WATERTOWN — The Tekeyan Cultural Association (TCA) Boston Chapter marked the traditional Armenian Hampartzoum or Ascension holiday with a luncheon and afternoon program full of poetry, games and song on Sunday, May 5 at the Baikar Building in Watertown.
While the traditional holiday, this year on May 9, commemorates the ascension of Jesus Christ into heaven forty days after his resurrection, there are also some folk customs that Armenians would practice, perhaps inherited from pre-Christian times.
One of these customs is called vijagahan or lottery. In the program at Tekeyan, this was conducted by the very charming five-year-old Anahid Melkonian. Each participant first gave a personal item or nshan (“sign”) which was placed in a pail of water. Anahid pulled out items and for each owner, a poetically written verse or saying was simultaneously read in Armenian indicating the lot of the owner, and afterwards given to the owner.
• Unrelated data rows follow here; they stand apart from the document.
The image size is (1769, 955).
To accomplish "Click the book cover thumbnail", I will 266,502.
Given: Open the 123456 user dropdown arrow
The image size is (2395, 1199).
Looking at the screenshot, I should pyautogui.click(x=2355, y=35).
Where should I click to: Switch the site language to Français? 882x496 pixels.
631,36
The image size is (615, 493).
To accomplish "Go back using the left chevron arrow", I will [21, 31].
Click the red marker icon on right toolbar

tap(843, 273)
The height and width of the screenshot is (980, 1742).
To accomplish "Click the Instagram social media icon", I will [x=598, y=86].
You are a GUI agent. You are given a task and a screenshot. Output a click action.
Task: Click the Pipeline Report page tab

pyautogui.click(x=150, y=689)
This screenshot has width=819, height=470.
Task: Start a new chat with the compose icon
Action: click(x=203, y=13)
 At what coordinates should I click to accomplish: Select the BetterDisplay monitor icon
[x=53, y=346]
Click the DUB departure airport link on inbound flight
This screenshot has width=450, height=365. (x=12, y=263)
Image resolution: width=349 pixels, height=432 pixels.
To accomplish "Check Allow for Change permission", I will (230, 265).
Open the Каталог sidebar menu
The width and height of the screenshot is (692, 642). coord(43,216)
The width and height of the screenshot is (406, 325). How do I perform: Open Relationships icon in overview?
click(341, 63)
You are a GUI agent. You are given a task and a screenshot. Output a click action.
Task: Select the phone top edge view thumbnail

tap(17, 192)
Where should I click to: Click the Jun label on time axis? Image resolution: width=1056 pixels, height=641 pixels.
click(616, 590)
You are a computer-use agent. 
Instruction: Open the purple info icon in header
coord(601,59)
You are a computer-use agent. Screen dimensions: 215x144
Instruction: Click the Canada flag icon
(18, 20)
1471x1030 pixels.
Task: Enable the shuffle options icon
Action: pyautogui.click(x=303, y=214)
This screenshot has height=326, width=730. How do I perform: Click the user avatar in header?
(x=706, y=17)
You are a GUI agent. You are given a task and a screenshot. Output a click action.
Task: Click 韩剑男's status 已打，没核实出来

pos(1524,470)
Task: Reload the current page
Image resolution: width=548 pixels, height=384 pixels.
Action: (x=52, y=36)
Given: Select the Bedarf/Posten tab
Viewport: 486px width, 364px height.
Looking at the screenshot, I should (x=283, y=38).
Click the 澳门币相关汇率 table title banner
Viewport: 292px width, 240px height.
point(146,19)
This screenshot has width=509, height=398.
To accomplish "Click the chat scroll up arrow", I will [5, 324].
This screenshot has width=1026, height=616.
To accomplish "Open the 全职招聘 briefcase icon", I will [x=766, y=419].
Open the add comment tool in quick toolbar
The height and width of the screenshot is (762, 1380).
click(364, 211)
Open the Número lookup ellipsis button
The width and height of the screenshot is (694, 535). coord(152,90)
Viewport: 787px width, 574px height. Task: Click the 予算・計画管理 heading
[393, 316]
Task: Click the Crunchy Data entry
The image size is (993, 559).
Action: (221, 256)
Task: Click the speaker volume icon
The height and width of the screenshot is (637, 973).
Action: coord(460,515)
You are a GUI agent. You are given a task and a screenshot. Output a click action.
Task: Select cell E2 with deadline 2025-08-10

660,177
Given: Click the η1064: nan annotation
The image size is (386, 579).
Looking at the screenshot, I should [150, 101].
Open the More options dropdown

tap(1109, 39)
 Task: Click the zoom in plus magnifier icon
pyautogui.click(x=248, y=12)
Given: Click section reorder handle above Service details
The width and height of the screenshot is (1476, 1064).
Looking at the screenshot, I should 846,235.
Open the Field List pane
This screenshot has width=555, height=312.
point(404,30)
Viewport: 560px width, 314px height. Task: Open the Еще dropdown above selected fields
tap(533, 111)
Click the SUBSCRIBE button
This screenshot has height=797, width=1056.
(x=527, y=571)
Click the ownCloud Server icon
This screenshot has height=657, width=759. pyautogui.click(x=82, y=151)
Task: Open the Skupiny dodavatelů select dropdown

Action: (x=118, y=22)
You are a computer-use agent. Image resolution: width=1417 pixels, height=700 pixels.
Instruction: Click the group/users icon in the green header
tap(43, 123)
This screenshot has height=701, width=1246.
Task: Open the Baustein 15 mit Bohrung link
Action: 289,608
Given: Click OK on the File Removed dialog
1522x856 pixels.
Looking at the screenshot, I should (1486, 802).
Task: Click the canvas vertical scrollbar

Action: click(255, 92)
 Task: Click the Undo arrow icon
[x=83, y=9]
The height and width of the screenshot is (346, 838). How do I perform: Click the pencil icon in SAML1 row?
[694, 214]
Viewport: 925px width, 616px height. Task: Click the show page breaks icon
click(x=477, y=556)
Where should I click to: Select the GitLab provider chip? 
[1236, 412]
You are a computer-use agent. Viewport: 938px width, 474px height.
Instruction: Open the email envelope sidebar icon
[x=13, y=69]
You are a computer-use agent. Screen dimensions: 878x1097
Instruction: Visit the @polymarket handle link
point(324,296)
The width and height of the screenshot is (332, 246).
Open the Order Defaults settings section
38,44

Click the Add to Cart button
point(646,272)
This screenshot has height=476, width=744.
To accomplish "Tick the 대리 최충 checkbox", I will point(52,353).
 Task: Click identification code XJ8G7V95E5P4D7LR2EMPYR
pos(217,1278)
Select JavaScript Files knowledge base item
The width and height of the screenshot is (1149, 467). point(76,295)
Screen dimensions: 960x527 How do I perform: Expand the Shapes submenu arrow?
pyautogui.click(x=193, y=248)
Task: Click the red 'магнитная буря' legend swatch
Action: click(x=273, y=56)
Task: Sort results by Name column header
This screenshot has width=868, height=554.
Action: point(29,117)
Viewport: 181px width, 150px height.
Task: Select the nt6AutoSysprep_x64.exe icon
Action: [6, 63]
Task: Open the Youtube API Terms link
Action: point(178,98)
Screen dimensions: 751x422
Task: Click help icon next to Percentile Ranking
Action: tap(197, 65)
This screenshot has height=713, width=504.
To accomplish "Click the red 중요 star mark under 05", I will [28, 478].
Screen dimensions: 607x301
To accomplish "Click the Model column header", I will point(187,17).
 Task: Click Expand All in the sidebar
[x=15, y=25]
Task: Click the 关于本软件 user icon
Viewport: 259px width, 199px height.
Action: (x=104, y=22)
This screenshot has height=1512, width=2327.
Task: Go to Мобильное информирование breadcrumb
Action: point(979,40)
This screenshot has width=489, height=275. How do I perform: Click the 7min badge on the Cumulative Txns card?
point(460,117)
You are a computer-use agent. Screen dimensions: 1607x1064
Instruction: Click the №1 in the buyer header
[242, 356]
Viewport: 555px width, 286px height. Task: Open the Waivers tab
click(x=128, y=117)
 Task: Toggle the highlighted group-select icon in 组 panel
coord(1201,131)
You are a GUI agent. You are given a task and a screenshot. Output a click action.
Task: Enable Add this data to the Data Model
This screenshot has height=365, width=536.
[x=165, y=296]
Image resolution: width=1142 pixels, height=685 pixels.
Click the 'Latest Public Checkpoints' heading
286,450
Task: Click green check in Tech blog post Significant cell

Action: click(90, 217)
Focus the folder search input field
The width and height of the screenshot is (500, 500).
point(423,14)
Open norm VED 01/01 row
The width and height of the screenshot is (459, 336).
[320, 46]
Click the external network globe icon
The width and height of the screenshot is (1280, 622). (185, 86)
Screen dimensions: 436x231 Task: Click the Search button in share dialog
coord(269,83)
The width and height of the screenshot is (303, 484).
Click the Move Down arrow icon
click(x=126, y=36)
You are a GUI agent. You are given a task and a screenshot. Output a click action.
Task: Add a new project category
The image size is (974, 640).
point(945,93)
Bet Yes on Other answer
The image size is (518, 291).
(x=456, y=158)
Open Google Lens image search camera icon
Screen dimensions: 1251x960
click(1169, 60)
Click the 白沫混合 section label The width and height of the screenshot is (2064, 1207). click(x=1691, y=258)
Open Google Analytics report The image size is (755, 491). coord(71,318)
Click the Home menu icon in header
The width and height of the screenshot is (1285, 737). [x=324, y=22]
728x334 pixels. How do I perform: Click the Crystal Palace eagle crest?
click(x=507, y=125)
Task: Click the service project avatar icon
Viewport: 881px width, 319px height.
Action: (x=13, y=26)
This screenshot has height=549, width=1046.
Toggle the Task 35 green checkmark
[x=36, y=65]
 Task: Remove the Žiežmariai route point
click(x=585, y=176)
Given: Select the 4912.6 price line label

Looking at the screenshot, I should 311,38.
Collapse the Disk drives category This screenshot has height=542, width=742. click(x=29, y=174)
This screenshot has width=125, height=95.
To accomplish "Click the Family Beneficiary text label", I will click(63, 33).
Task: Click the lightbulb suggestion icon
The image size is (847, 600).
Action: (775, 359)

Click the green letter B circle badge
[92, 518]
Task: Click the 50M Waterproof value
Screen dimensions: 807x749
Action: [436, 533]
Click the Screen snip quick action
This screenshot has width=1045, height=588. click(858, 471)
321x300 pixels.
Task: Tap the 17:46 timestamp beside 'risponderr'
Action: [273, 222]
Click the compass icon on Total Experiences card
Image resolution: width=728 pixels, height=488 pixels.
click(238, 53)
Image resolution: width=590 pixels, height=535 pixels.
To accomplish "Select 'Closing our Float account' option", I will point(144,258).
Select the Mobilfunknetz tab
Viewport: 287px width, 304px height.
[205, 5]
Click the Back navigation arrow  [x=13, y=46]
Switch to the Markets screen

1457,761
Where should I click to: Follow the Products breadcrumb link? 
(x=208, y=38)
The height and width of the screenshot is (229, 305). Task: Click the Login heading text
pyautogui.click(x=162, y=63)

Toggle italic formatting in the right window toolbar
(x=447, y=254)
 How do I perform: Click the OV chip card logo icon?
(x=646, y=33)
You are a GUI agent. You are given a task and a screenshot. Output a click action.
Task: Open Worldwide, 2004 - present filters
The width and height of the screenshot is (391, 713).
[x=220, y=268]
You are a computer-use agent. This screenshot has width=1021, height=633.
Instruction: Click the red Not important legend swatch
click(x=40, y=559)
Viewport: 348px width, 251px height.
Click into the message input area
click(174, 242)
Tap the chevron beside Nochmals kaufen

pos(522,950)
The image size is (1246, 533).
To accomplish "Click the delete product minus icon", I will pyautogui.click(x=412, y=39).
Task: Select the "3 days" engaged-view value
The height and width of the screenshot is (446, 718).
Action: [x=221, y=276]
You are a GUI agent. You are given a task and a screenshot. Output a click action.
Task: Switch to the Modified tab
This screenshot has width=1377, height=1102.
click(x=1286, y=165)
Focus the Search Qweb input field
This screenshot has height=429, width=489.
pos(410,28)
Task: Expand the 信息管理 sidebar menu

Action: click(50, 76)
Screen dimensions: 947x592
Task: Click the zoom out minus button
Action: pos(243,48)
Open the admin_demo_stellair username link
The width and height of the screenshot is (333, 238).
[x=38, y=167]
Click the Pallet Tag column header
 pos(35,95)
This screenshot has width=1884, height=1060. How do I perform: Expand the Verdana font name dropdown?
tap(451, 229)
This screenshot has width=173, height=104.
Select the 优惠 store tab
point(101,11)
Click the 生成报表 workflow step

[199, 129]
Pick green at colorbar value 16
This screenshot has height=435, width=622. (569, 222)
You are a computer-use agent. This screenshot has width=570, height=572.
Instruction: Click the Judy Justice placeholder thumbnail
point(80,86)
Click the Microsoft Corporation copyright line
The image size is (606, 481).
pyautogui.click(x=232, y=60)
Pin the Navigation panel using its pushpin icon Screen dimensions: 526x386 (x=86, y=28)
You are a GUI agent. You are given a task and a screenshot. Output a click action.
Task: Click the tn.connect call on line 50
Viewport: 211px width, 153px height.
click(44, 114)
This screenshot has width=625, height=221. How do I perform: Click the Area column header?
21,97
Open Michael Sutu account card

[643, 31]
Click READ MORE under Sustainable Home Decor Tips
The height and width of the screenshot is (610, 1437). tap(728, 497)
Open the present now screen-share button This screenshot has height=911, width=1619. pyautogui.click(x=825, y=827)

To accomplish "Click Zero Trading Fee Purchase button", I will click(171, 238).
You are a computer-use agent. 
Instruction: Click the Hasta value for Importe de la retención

All women who came to the event were given a crown of flowers to wear. TCA Co-chair Dr. Aida Yavshayan started the afternoon event by introducing the current executive members of her chapter, and musician Gegham Margaryan, who performed several elegant Armenian instrumental pieces on an electric keyboard.
Jeanine Shememian introduced a brief program of Armenian songs and poetry performed by two young local girls. The first was tenth-grader Alla Petrosyan from Newton Country Day School, who currently is in Voice Certificate Level 4 at the New England Conservatory of Music and is a member of their Youth Chorale Ensemble as well as the Boston Children’s Chorus. Alla, whose singing has frequently graced Armenian community events, performed three songs, Hayasdan, Mayrig, and Kez Hamar Hayasdan.
Ten-year-old Karina Sargsyan has only lived in the US for some six months now. A fifth-grade student Lincoln-Eliot Elementary School in Newton, Mass., she also attends Holy Trinity Armenian School in Cambridge. Karina at clearly and emphatically recited Yeghishe Charents’s Yes Im Anoush Hayasdani [I Love Sun-Tasting Word of Armenia] and Hovhannes Shiraz’s Mors srdi hed ashkharhn em chapel [I Measured the World with My Mother’s Heart].